My mom's brother, my Uncle Howitt, is in town for a couple of days, and I had dinner with him and my mom on Sunday and hubby joined us for dinner on Monday. We had great conversation about food and customer service and the legal system and how things have changed. He and mom recalled the outhouse they had when they were little, and even after they got indoor plumbing, as kids they'd use the outhouse to avoid catching their momma's eye, because she was likely to put them to work if she saw them.
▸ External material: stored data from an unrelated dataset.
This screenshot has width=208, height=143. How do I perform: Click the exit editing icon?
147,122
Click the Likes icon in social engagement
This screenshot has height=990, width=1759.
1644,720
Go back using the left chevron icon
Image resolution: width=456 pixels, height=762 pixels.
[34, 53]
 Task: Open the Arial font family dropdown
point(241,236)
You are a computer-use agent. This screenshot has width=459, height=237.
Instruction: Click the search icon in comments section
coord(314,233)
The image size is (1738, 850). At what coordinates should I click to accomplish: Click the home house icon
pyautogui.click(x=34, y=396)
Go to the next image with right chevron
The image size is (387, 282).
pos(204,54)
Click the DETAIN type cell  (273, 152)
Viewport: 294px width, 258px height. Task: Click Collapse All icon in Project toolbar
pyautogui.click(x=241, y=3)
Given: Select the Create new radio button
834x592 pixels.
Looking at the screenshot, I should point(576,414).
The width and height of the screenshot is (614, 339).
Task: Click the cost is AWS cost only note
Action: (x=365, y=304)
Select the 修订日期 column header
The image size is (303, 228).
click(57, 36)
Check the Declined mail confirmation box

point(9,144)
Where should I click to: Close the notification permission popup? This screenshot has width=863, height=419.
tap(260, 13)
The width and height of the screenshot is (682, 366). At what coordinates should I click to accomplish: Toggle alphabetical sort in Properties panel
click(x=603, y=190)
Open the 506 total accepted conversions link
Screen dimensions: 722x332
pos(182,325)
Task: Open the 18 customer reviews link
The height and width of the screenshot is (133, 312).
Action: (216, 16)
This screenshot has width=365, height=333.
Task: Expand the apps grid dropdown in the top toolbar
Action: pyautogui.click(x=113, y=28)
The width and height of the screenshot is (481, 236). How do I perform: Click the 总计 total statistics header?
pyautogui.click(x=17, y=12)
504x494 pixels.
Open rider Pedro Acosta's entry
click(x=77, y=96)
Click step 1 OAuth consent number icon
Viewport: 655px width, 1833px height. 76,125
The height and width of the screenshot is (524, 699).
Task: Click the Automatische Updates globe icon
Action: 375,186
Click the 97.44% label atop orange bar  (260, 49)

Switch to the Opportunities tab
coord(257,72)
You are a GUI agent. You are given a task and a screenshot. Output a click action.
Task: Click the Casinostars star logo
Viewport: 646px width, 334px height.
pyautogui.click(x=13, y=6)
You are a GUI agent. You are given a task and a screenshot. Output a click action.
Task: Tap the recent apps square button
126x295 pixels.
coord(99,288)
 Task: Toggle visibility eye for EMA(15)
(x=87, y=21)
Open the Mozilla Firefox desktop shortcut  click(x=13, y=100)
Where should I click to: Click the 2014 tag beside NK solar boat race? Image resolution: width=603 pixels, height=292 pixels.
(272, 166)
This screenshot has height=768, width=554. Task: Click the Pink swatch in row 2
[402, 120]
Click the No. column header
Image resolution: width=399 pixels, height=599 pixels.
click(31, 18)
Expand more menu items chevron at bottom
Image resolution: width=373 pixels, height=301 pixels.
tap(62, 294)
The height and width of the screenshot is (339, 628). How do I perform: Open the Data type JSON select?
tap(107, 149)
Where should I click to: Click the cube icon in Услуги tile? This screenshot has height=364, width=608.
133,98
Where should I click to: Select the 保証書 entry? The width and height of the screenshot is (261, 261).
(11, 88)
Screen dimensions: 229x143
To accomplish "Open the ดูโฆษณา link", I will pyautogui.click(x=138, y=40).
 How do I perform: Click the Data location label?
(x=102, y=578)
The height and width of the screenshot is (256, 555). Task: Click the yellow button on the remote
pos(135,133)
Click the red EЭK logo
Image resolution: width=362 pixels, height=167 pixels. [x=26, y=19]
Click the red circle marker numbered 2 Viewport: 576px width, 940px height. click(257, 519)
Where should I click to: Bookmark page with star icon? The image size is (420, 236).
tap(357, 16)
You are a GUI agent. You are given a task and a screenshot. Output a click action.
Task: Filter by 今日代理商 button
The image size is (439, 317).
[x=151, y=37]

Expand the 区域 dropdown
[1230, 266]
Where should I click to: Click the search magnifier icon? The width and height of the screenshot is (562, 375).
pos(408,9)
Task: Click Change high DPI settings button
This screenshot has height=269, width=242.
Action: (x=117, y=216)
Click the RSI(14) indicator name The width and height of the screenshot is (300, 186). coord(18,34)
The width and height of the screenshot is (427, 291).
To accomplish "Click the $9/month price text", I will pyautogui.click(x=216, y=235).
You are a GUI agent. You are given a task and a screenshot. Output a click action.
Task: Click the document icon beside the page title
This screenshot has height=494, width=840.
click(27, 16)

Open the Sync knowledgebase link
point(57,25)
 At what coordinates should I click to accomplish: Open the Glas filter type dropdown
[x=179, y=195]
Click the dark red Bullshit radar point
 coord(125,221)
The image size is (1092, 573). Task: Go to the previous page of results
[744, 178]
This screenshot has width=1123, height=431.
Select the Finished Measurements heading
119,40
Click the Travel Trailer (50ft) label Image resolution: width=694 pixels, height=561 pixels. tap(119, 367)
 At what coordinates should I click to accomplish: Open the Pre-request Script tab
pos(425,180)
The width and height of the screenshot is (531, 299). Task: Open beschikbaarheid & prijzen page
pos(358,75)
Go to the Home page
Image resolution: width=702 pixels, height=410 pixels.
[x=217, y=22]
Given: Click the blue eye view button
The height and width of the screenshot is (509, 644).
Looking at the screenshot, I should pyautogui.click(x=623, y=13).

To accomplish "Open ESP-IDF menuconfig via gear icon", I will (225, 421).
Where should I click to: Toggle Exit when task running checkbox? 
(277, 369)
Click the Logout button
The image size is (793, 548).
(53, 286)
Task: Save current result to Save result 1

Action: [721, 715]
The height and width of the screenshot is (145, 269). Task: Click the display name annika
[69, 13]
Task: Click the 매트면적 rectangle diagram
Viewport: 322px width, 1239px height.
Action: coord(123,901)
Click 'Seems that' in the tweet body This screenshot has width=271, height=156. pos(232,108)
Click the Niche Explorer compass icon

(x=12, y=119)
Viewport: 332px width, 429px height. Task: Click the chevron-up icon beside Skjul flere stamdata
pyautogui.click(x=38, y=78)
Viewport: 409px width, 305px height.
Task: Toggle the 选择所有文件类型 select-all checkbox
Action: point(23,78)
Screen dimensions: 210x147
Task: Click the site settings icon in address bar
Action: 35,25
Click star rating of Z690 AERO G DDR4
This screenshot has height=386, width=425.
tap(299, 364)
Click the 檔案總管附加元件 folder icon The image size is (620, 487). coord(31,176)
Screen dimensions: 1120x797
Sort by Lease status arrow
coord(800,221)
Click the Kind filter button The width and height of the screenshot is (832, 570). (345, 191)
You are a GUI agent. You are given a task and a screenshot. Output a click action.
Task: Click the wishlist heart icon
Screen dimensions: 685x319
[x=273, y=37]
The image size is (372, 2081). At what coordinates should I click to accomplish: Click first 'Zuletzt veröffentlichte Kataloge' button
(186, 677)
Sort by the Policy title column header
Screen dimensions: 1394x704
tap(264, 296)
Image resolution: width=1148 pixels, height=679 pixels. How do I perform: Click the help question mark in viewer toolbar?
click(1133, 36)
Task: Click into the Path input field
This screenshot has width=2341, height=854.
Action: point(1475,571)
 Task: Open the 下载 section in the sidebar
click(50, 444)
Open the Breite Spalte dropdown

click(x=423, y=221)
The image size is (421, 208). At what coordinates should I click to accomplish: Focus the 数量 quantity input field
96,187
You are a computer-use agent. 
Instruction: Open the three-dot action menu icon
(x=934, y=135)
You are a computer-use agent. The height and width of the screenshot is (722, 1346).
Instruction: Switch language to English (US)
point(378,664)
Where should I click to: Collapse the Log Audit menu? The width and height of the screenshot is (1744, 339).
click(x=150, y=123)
He told the story of how a reporter from the paper was out visiting him one day, and Pap-pa (what I always called my grandfather) mentioned that they were in for a harsh winter. This was in 1976. The reporter asked how he could possibly know that. Pap-pa showed him the dog's coat and said if the fur doesn't thin out in the spring, it's going to be extra thick for a cold winter. He showed the reporter an anthill that was close to the ground. If it was going to be a mild winter, Pap-pa said, the anthill would be eight inches off the ground, but instead, the ants were digging deep, to be ready for a cold winter. The reporter took it all down and wrote a tongue-in-cheek article about this old country farmer's antiquated ideas about weather forecasting. Come October, though, and an early hard freeze or two and the reporter came back, to do a follow-up story about how accurate the old farmer's predictions had been.
Too often we forget or discount the old ways, but that ancient wisdom came from experience and from having to make do without the internet and live Doppler radar on the 10pm news.